有名選手では、1978年、1982年、1986年とW杯に3度出場しているブラジルの英雄、ジーコがいる。2006年ドイツW杯終了後、日本代表監督を退任したあと、フェネルバフチェ(2006年~2008年)、ブニョドコル(2008年)、CSKAモスクワ(2009年)、オリンピアコス(2009-2010シーズン)を率いた。また、イラク代表監督(2011年〜2012年)なども務めている。

現役時代はブラジルのサンパウロをはじめ、日本の鹿島アントラーズ、イタリアのミランなどで奮闘。1994年、1998年とW杯に2度出場するなどブラジル代表でも活躍したレオナルドも、ミランで1シーズン(2009-2010シーズン)、インテルで約半年(2010-2011シーズン)、監督を務めた。

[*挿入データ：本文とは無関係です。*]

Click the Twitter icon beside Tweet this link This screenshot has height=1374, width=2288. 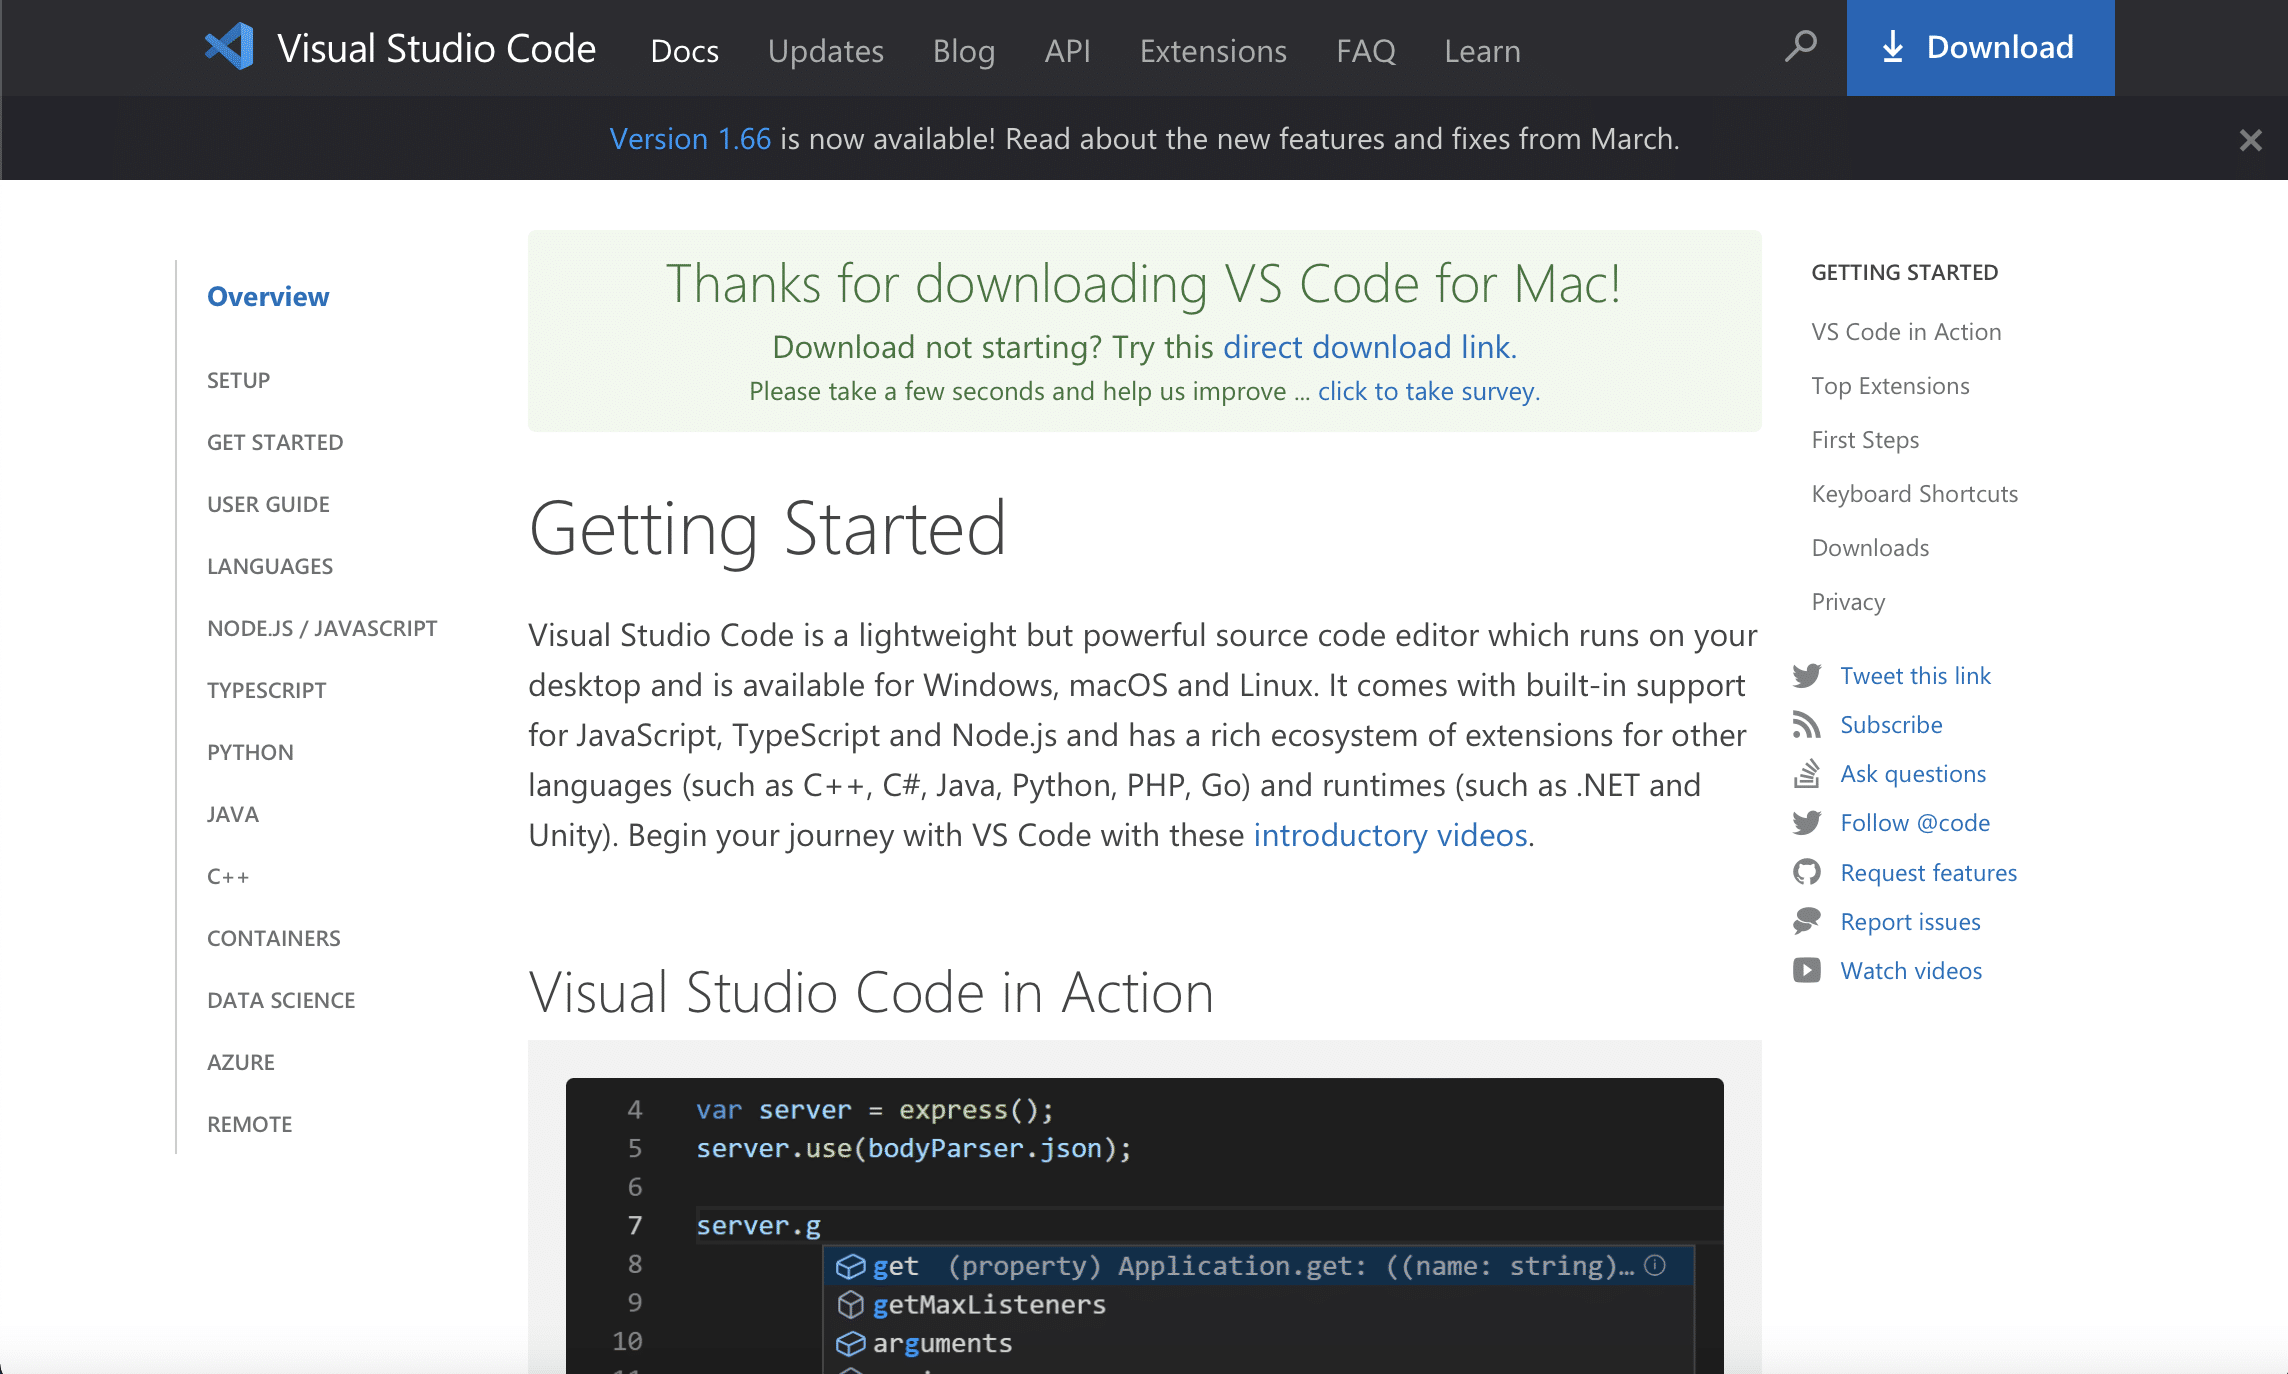coord(1807,676)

2年程度で監督業からあっさり足を洗ったレオナルドとは対照的に、ジーコはトータル20年近く指揮官であり続けた。ただし、"名選手、名監督にあらず"――欧州の各クラブでは栄冠を手にしているが、少なくとも日本代表監督時代の4年間の采配を見る限り、そう言いたくなる。

日本にゆかりのある元名選手で、触れておきたい人物がもうひとりいる。ブラジル代表のキャプテンとして1994年のW杯で優勝し、その後、ジュビロ磐田でプレーしたドゥンガだ。

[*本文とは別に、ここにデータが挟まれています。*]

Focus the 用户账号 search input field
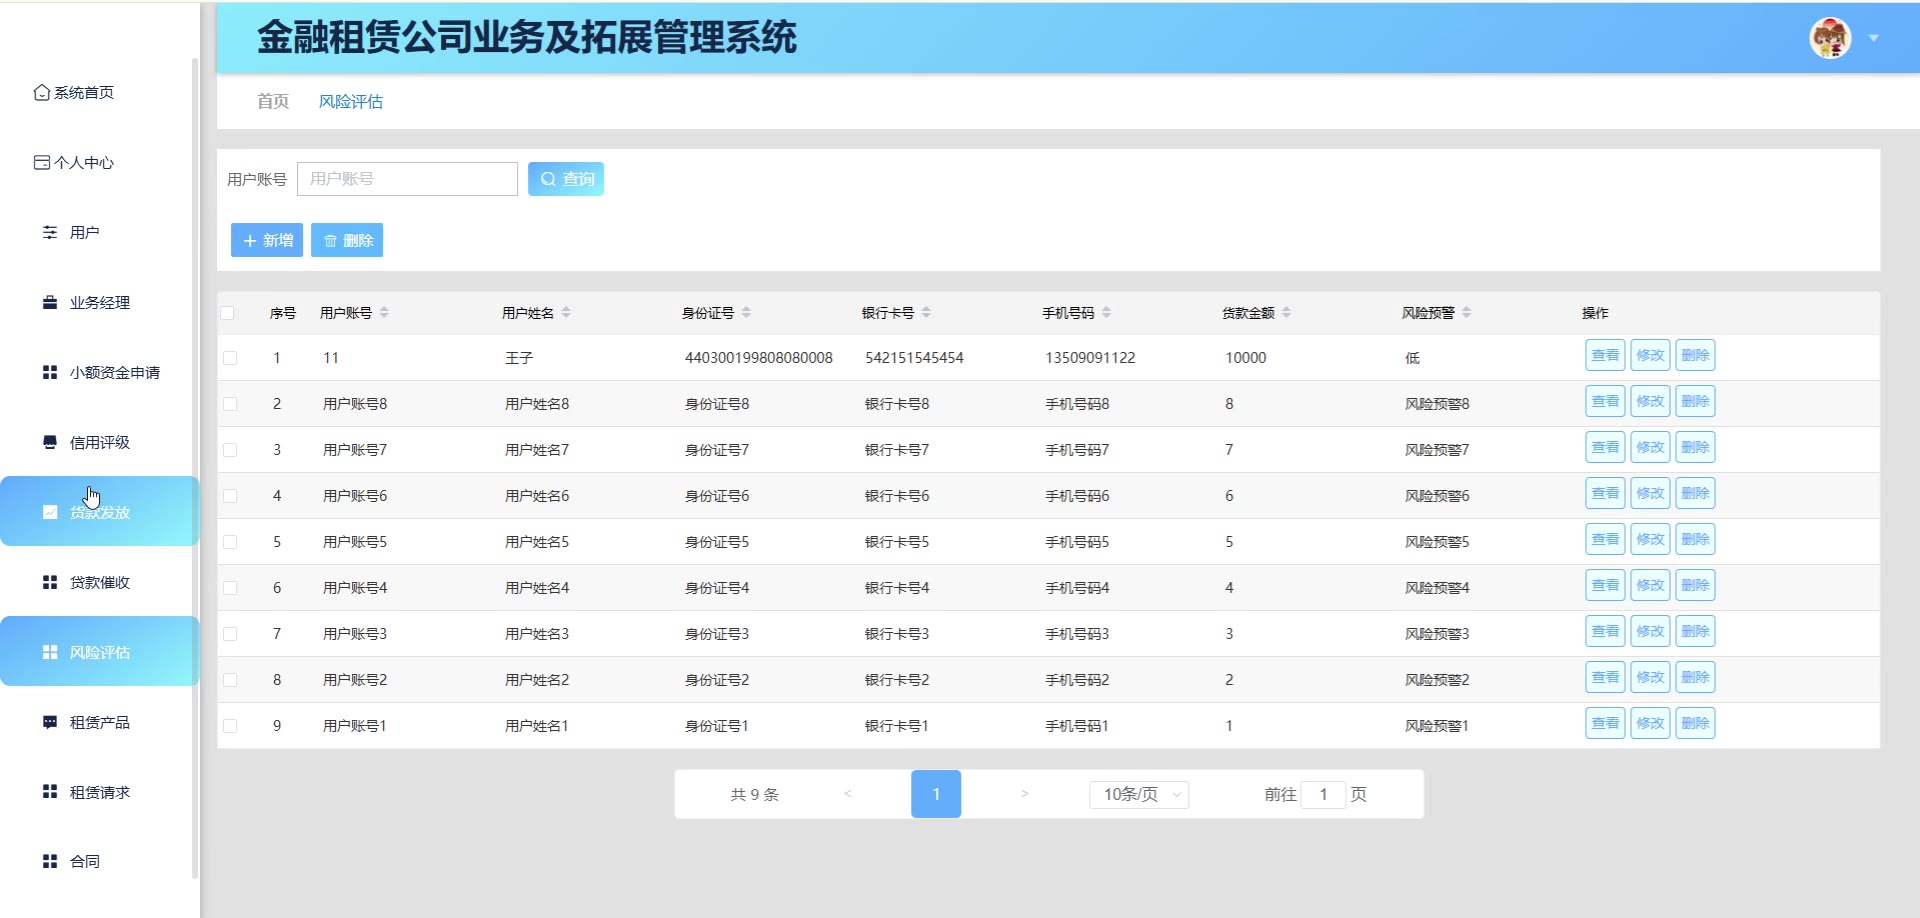Viewport: 1920px width, 918px height. click(x=407, y=179)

ブラジル代表監督として臨んだ2010年南アフリカW杯では、準々決勝でオランダに逆転負け。最大の敗因は、守備的MFフェリペ・メロがオランダの右ウイング、アリエン・ロッベンを踏みつけて一発退場に処されたことにあるが、それもこれも、構造的にブラジルがサイド攻撃で後手を踏んでいたことにある。

サイド攻撃重視型の4-3-3で臨んできたオランダに対し、クリスマスツリー型の4-3-2-1で応戦したドゥンガ率いるブラジル。ロッベンの活躍も試合の結果も、キックオフの瞬間から見えていた。

ドゥンガはここで"名選手、名監督にあらず"であることを露呈させたにもかかわらず、再登板を果たしている。100周年を記念して行なわれた2016年のコパ・アメリカだ。結果はグループリーグ敗退。大会後解任されたドゥンガは、以降、監督業から離れている。

"名選手、名監督にあらず"は、とりわけブラジルに当てはまる気がする。はたして、ブラジル人の名選手が監督として、欧州を舞台に鮮やかな采配を揮う日は訪れるだろうか。